On Thu, Feb 9, 2012 at 12:19 PM, CdeMills <address@hidden> wrote:
> This is exactly the purpose of the dataframe package :-)

I guess I think of dataframe as more like R's data.frame for solving
the problem where you have heterogeneous data that's structured
somewhat as rows and columns.

What I'm dealing with are 3D and 4D complex/real images. I just want
to tack some metadata on them to reduce the amount of
housekeeping/boilerplate code that gets spread everywhere (things like
real world positions, dimensions, sample identifiers, timestamps).
I've usually done it two ways:

    [image,info] = process(image,info,args);

But too often you start out implementing a processing function (or you
get it from someone else) that doesn't use meta data and you start a
function like this:

    image = process(image);

and you get a few calls deep and you want to extend things but you
need to peek at some metadata and then you have to go update all the
function interfaces to add the meta data (and don't even think about
passing function handles around).
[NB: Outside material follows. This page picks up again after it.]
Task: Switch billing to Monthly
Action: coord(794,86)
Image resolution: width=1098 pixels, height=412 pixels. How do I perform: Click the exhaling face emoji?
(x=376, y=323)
So at some point I started doing it
this way:

    image.data = ... ;
    image.meta = struct(...) ;
    image = process(image);

but then you have to rewrite your functions to use image.data instead
of image (really not too huge a problem, but still annoying). It's
just so tempting to somehow make use of the unused "." indexing on the
numeric types somehow, because that syntax currently does absolutely
nothing. And the more I thought about it, I kept thinking of different
ways to use meta data.

In my mind the two approaches are (1) add it as a core functionality
for all numeric types or (2) fix OOP subclassing of builtin types so a
subclass can easily add it. I'm leaning towards (2) as a better
approach. I think it can be mocked up using @class style OOP. Anyway,
I think it's a little different from dataframe.